Early invasive therapy better for non-ST ACS
Does early invasive therapy reduce mortality more than conservative treatment in patients with non-ST segment elevation acute coronary syndromes?
Early invasive therapy decreases long-term mortality rates and short-term rehospitalization rates in patients with non-ST segment elevation acute coronary syndrome (ACS) without increasing acute myocardial infarction (MI) likelihood. If a hospital with a catheterization laboratory is available, send patients to that hospital. (LOE = 1a)
Bavry AA, Kumbhani DJ, Rassi AN, Bhatt DL, Askari AT. Benefit of early invasive therapy in acute coronary syndromes. J Am Coll Cardiol 2006;48:1319-1325. [PMID:17010789]
Meta-analysis (randomized controlled trials)
Inpatient (any location)
Research is consistent that early invasive therapy, such as bypass grafting or percutaneous intervention, for non-ST-segment elevation ACS improves overall cardiac outcomes. However, MI may be more common immediately following these procedures, and this meta-analysis combined recent trials to determine the benefit of early invasive therapy on mortality rates, MI, and recurrent unstable angina. Since studies of early invasive therapy are large and well-known, the authors used a relatively weak method of searching for relevant research. They limited the studies in their analysis to interventions that included common adjunctive treatment, including the use of glycoprotein IIb/IIIa inhibitors and/or clopidogrel (Plavix) or ticlopidine (Ticlid).
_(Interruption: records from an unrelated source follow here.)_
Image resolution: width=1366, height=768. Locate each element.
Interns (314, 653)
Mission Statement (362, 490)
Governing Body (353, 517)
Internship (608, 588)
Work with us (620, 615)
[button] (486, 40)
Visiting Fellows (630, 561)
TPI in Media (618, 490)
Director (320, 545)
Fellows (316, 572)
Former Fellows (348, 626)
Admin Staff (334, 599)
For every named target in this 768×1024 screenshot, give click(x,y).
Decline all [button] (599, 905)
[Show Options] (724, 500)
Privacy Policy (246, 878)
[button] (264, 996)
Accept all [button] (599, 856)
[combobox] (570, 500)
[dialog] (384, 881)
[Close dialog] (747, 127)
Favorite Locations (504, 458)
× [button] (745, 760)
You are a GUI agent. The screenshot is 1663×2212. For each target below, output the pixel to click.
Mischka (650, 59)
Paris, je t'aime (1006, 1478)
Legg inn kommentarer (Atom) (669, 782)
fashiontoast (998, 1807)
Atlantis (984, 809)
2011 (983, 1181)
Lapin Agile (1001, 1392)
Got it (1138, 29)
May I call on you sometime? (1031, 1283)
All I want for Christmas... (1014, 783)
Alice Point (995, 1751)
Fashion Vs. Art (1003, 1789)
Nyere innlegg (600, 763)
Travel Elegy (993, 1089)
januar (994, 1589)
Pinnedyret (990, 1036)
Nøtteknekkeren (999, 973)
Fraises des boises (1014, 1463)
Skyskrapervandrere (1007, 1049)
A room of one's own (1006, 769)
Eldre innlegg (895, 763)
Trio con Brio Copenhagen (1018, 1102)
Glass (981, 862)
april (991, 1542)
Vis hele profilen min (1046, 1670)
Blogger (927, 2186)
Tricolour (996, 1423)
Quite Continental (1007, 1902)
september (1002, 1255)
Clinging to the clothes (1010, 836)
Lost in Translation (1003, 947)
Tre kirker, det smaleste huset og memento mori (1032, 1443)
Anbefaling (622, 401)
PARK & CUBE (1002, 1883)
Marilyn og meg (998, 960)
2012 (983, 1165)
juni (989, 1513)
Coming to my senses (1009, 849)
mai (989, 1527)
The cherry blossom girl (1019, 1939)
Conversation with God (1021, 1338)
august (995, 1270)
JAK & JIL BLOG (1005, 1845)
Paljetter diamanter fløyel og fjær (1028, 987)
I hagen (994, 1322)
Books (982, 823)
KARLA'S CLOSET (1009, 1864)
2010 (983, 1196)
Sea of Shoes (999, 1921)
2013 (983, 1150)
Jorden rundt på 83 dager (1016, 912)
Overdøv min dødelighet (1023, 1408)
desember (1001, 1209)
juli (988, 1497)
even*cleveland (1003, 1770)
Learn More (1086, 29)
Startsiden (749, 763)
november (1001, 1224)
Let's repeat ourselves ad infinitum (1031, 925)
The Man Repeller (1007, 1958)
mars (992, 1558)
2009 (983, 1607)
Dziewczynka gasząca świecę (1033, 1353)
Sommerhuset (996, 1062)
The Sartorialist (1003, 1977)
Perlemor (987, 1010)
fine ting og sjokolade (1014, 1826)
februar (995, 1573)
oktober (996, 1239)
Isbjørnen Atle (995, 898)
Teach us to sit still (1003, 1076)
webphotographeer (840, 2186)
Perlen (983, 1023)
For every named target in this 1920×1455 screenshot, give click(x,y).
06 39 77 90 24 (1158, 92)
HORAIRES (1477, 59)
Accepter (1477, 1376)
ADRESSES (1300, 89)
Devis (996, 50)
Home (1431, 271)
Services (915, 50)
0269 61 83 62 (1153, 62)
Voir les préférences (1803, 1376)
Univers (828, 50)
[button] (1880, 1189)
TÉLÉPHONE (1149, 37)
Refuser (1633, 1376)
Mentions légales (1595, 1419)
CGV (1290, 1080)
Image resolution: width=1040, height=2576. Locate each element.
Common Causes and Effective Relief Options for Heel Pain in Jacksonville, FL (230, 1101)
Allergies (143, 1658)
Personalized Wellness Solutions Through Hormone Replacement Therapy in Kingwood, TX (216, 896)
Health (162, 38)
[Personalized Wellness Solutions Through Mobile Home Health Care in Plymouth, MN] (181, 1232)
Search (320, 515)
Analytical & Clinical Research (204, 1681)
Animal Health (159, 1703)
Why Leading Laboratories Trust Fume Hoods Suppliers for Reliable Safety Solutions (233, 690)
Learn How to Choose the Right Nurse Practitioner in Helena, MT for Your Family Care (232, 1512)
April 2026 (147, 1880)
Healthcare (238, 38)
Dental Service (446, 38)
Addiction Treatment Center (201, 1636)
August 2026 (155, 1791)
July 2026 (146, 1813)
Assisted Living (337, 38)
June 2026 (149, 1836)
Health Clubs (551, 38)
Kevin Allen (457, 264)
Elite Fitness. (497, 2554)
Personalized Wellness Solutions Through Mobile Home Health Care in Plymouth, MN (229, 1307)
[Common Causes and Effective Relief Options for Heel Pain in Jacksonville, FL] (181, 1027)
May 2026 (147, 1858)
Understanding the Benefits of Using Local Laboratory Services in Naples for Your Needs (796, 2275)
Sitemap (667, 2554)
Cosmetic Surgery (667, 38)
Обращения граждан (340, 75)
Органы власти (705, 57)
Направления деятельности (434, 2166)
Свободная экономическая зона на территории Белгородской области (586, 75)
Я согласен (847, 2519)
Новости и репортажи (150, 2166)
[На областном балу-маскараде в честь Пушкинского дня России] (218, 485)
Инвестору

They excluded studies that evaluated patients with ST-segment elevation MI and studies using fibrinolytic drugs. Three reviewers independently abstracted the data from the studies. The final analysis included results from 7 studies enrolling a total of 8375 patients. Mortality was 5.4% over the 1month to 60 months follow-up of the studies. The authors used intention-to-treat analysis, since only 71% of patients assigned to invasive treatment actually received it, and 46% of patients in the conservative treatment group eventually underwent invasive treatment over the average 2 years of follow-up. Results were homogeneous and there was no evidence of publication bias. Mortality due to any cause, over an average of 2 years, was lower in the immediate invasive treatment group: 4.9% vs 6.5% (P = .001). Using immediate invasive treatment prevents 1 additional death for every 62 patients who receive it (95% CI, 42 - 154). This difference did not show up until more than 24 months of follow-up. Similarly, the rate of nonfatal MI was less with immediate intervention than with conservative treatment (number needed to treat [NNT] = 66; 39 - 275). This difference was not significant until more than 2 years of follow-up, but the rate did not increase in the short-term, either. Rates of hospitalization for recurrent unstable angina was lower with early invasive treatment and occurred in the first year (NNT = 11; 10-13).